◆ DATA FOR THE TASK ◆
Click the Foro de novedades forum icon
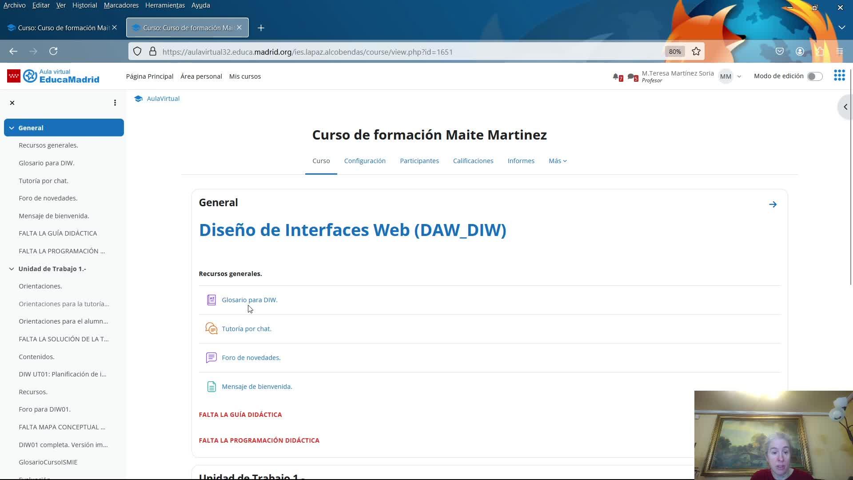Viewport: 853px width, 480px height. (x=211, y=358)
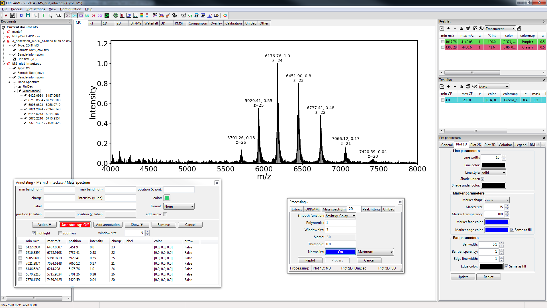Open the Marker shape circle dropdown
This screenshot has width=547, height=308.
(x=497, y=200)
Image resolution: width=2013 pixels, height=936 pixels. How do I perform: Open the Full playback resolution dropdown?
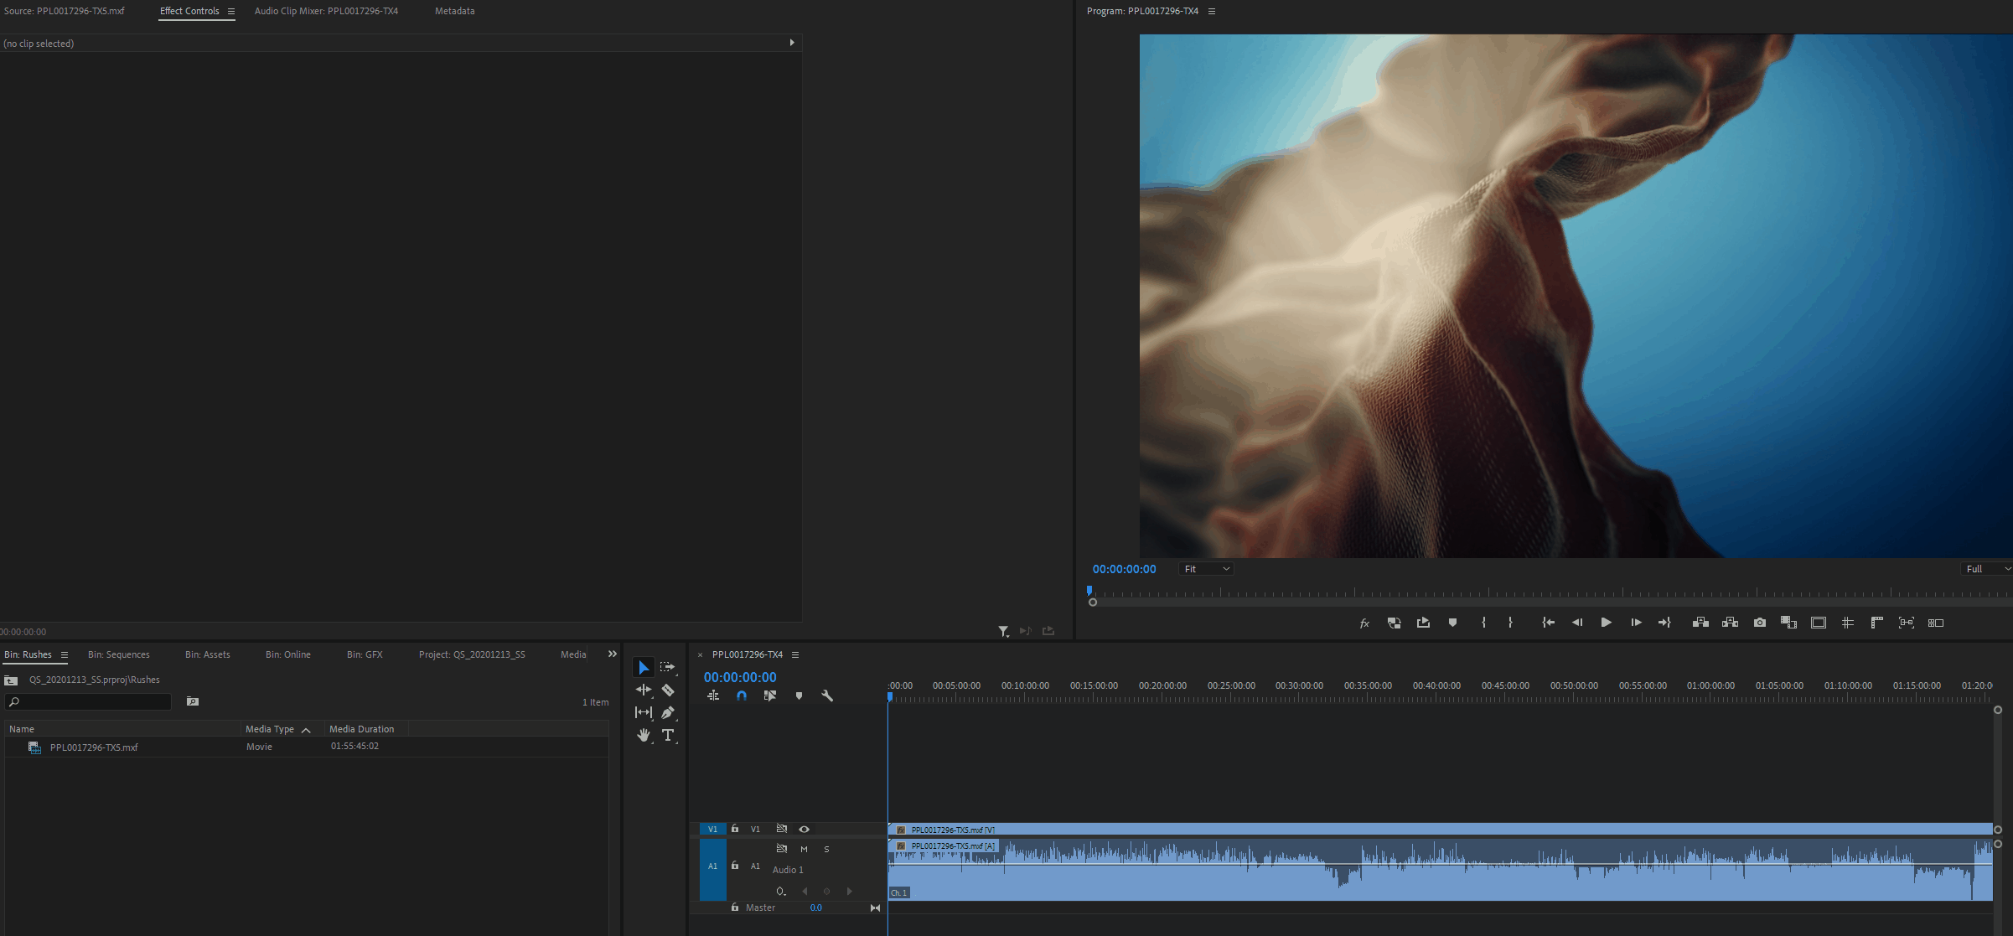click(x=1985, y=569)
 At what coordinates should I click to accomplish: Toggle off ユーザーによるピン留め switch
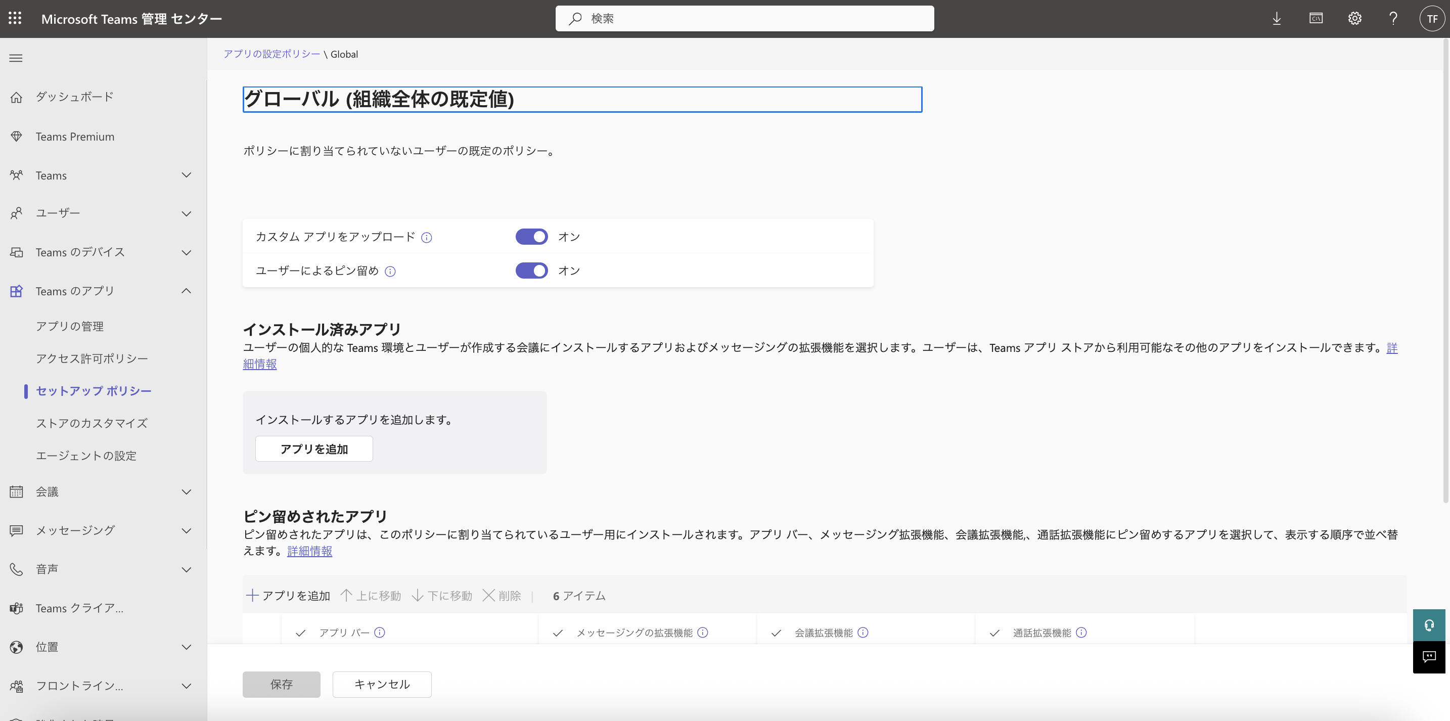[531, 271]
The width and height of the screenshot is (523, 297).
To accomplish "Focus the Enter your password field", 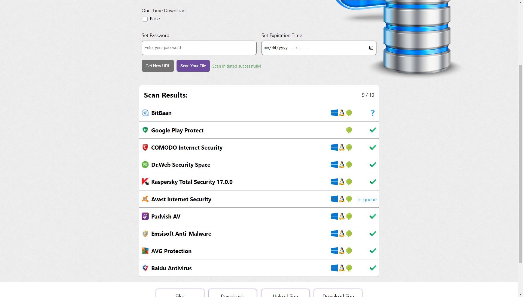I will point(199,48).
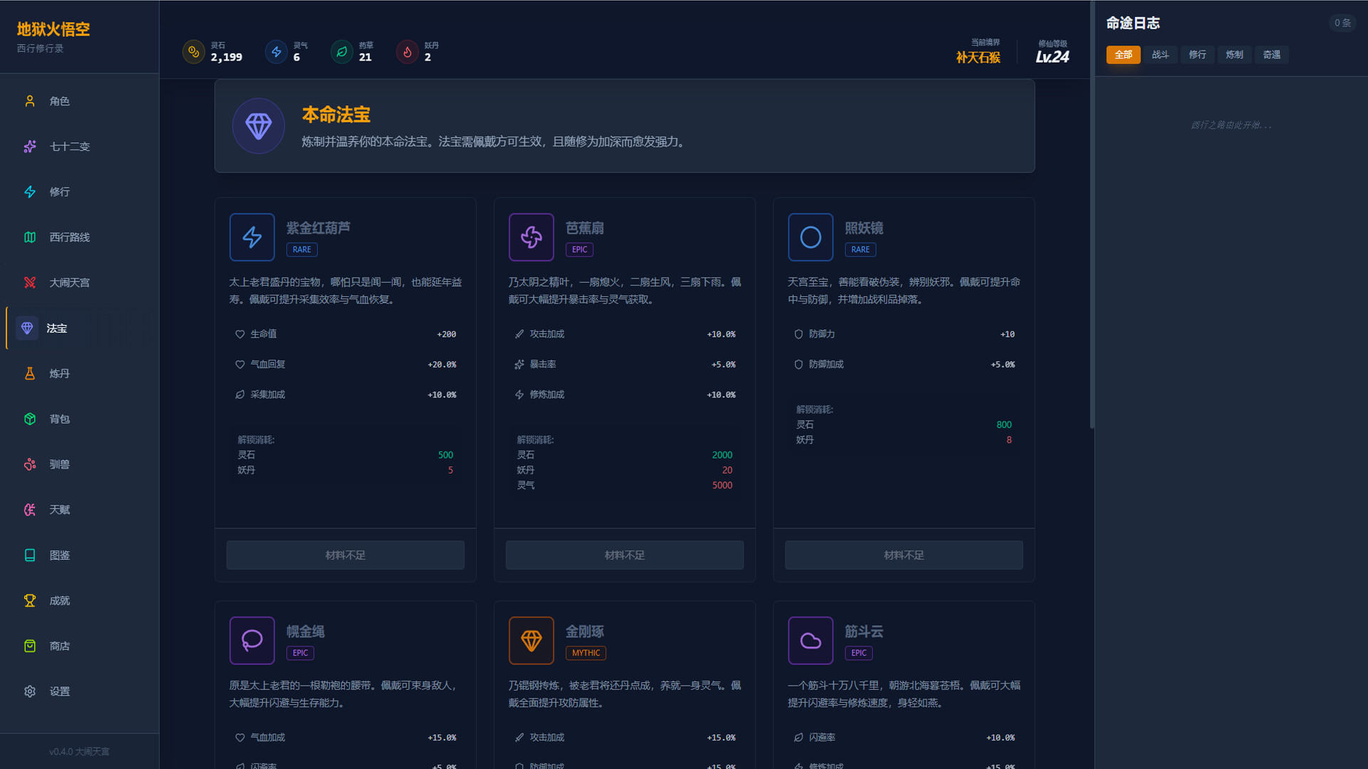Click the 炼丹 sidebar icon

(29, 373)
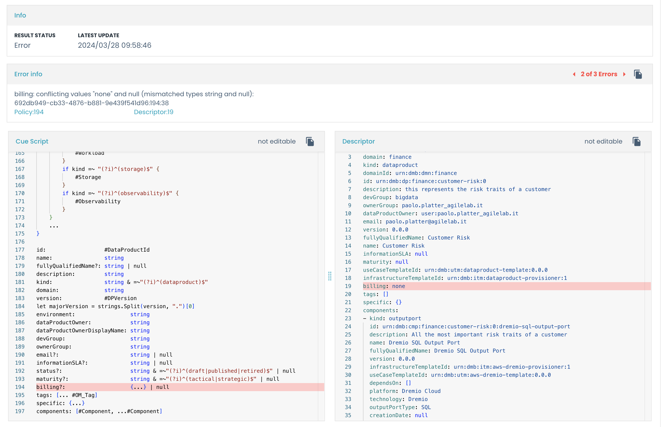This screenshot has height=427, width=661.
Task: Open the Descriptor:19 link
Action: 153,112
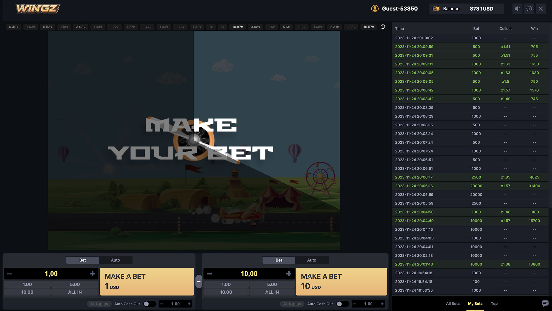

◆ WHAT TO PRODUCE ◆
Output only the lines running from the top of the data above to the line with "The width and", inclusive, word for word and without pictures.

◆ WRITTEN REPLY ◆
Click the Foro de novedades forum icon
Viewport: 853px width, 480px height. (x=211, y=358)
Open the Marker shape circle dropdown
This screenshot has width=547, height=308.
(x=497, y=200)
Image resolution: width=2013 pixels, height=936 pixels. How do I perform: Open the Full playback resolution dropdown?
click(x=1985, y=569)
 At what coordinates should I click to accomplish: Toggle off ユーザーによるピン留め switch
[531, 271]
The width and height of the screenshot is (523, 297).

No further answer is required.